The 12.7--10.5 Ma Cougar Point Tuff in southern Idaho, USA consists of ten large volume (>102--103 km3 each), high temperature (800--1000°C), rhyolitic ash flow tuffs erupted from the Bruneau-Jarbidge volcanic center of the Yellowstone hotspot. In addition, multiple rhyolite lava flows were erupted from ∼11.2--8.1 Ma, with volumes of <10 km3 to 200 km3 each. Units of the Cougar Point Tuff provide evidence for compositional and thermal zonation in pre-eruptive rhyolite magma, and suggest the presence of a long-lived reservoir that was tapped by numerous large explosive eruptions.

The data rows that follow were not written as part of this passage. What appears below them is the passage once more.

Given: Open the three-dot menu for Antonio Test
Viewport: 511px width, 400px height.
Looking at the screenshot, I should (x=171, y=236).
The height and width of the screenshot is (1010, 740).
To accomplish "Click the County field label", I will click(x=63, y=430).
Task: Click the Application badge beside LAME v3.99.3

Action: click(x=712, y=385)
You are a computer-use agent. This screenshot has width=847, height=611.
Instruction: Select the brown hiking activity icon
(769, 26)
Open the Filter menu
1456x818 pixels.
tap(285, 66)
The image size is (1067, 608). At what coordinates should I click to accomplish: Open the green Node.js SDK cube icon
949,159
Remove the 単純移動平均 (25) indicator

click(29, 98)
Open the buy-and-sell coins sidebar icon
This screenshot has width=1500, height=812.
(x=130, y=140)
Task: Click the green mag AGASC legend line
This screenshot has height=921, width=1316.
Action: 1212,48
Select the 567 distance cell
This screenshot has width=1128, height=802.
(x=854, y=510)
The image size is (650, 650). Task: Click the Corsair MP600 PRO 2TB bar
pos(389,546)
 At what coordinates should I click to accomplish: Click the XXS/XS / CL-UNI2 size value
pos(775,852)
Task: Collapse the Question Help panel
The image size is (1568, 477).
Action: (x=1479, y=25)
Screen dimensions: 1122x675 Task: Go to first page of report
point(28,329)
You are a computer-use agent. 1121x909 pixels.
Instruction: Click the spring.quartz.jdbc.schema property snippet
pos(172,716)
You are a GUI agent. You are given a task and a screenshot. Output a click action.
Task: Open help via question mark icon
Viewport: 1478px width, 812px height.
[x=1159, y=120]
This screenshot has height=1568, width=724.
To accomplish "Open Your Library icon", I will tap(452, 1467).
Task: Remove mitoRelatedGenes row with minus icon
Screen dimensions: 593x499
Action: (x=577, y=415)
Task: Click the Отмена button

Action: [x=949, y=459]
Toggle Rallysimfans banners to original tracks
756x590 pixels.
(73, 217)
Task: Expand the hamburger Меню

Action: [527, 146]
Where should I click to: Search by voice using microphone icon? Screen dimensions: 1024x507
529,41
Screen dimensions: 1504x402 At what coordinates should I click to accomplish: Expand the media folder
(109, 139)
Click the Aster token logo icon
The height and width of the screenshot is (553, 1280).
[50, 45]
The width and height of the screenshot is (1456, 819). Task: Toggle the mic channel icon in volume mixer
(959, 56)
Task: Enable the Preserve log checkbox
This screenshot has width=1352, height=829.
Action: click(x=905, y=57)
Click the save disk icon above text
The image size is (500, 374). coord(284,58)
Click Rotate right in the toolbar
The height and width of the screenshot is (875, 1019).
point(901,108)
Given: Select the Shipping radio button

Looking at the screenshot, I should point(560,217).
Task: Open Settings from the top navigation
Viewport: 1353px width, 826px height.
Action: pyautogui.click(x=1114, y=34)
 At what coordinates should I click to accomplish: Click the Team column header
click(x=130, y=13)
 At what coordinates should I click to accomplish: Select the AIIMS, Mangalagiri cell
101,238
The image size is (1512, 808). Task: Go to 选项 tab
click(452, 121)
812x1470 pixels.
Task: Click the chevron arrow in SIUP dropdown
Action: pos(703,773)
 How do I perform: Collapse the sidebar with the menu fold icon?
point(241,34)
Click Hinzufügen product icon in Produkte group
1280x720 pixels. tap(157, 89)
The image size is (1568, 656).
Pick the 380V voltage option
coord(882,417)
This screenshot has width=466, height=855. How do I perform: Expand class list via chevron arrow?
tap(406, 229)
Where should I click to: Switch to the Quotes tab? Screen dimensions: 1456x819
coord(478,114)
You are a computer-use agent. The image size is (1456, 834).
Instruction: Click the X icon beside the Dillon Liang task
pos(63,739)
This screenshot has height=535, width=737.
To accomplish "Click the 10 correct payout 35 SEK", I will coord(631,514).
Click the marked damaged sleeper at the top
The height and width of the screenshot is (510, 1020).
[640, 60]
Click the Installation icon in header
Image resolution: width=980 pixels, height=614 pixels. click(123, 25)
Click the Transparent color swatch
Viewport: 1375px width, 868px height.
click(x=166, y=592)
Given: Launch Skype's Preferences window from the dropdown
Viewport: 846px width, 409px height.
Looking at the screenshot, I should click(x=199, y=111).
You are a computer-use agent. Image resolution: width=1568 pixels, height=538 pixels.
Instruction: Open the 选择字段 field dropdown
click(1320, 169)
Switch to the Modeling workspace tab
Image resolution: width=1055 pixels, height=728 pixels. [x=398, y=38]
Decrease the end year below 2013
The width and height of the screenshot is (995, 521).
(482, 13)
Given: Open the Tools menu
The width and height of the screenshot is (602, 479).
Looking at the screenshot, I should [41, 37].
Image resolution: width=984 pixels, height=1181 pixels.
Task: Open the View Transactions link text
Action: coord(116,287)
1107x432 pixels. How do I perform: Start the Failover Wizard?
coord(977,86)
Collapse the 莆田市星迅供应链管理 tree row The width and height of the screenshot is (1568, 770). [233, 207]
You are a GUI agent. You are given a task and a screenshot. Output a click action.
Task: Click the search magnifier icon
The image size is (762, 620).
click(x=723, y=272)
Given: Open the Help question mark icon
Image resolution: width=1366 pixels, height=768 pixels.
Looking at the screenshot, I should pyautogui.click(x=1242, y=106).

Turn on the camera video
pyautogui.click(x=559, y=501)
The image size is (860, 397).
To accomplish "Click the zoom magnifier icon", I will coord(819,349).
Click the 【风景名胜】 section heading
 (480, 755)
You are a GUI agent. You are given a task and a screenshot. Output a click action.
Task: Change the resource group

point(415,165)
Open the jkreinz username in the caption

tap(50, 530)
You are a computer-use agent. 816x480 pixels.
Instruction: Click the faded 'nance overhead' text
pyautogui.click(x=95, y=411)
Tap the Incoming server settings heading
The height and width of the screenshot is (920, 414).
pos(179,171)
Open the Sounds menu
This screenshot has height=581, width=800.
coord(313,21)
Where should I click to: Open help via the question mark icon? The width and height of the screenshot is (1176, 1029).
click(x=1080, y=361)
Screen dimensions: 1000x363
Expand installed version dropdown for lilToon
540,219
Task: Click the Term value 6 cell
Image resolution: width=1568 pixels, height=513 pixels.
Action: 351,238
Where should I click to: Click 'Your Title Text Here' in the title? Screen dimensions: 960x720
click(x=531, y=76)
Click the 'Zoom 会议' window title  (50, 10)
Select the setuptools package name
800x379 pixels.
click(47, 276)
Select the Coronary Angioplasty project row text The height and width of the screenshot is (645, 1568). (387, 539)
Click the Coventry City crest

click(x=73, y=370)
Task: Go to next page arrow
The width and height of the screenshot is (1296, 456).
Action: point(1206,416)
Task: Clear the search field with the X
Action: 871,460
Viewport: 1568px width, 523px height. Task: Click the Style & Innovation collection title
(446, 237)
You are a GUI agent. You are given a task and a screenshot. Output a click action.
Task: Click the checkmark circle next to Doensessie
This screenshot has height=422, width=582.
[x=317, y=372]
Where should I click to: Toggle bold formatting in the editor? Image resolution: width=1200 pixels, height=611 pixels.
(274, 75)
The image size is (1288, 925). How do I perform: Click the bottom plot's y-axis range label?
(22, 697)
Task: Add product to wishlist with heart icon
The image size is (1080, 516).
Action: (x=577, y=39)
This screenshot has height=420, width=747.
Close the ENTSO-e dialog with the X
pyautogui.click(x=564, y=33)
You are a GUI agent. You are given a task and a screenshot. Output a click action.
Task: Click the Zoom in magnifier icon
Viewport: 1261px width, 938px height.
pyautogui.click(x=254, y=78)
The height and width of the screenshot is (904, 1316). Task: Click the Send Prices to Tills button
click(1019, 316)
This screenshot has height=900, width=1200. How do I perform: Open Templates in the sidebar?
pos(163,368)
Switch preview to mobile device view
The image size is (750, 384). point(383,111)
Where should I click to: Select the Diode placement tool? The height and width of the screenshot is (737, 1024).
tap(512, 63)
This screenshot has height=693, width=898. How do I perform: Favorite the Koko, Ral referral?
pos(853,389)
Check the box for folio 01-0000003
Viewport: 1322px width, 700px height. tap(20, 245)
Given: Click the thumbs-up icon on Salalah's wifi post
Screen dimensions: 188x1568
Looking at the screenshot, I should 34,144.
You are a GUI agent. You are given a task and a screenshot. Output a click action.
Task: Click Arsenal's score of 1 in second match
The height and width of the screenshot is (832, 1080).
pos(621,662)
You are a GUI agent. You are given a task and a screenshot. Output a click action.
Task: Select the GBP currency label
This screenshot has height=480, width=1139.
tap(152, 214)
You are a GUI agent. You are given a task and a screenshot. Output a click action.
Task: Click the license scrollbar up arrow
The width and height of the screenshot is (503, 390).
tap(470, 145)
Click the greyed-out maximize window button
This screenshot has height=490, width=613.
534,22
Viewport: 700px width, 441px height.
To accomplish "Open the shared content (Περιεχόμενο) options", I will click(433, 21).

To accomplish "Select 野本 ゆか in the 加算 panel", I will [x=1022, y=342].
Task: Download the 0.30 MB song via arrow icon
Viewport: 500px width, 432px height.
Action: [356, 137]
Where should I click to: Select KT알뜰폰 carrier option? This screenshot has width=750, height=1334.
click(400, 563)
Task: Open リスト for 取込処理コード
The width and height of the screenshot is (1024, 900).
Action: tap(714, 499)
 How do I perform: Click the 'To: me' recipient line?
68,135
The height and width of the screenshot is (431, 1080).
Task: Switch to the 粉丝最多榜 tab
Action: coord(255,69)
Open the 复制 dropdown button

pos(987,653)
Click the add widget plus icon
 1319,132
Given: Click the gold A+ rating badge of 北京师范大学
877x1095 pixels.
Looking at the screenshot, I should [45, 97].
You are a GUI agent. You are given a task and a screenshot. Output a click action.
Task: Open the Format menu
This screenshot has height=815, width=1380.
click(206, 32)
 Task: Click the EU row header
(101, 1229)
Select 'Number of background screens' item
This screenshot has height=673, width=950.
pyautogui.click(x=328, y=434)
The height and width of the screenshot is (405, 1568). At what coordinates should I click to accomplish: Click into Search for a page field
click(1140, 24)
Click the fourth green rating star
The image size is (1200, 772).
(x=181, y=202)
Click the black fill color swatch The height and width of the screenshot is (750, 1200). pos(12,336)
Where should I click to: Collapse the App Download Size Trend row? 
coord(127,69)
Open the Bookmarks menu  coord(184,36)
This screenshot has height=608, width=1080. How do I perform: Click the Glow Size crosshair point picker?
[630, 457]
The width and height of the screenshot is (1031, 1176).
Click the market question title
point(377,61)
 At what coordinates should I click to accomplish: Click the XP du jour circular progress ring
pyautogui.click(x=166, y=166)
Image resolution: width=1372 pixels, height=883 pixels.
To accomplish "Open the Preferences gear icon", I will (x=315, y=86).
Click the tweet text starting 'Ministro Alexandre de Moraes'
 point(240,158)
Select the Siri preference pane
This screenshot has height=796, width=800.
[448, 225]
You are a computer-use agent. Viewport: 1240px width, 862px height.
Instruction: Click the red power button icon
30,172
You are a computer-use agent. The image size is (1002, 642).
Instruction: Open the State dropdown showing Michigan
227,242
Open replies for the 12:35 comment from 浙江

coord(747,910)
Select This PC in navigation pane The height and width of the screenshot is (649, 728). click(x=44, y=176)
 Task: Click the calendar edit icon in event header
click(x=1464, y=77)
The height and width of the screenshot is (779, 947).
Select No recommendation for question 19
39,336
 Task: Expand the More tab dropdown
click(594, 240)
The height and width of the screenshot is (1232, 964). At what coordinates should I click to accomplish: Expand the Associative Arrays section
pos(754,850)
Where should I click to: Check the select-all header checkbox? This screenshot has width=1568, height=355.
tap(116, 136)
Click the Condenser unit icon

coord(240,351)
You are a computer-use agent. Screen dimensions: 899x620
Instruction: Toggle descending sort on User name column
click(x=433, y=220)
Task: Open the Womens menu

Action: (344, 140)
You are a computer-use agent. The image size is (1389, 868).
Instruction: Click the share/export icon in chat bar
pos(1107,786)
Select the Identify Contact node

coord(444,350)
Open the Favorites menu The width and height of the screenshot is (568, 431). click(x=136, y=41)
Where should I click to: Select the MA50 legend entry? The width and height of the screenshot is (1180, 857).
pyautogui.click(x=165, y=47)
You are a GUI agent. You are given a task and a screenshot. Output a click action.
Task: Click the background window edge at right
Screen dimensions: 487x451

Pyroxene compositions exhibit discrete compositional modes with respect to Fe and Mg that define a linear spectrum punctuated by conspicuous gaps. Airfall glass compositions also cluster into modes, and the presence of multiple modes indicates tapping of different magma volumes during early phases of eruption. Equilibrium assemblages of pigeonite and augite are used to reconstruct compositional and thermal gradients in pre-eruptive magma. The recurrence of identical compositional modes and of mineral pairs equilibrated at high temperatures in successive eruptive units is consistent with the persistence of their respective liquids in the magma reservoir. Recurrence intervals of identical modes range from 0.3 to 0.9 Ma and suggest possible magma residence times of similar duration.; Pyroxene compositions in the lavas are unimodal, and reproduce and extend the range of Fe-Mg modes observed in the tuffs to more Mg-rich varieties. Pyroxene thermometry yields pre-eruptive magma temperatures of 905 to 980°C, and individual modes consistently record higher temperatures than their preceding counterparts in the Cougar Point Tuff. Pyroxene compositions are homogeneous and independent of their textural environment. Zonations in plagioclase suggest that magmatic temperatures and/or H2O contents varied over a limited extent through time.; Collectively, the data suggest that compositional diversity was produced early in the history of the eruptive center and persisted through much of its lifetime. Mineral compositions and thermometry of the multiple lavas suggest that residual magmas may have been stored at high temperatures subsequent to the explosive phase of volcanism. Such persistent high temperatures and large eruptive magma volumes likewise require an abundant and persistent supply of basalt magmas to the lower crust, consistent with the tectonic setting of a continental hotspot.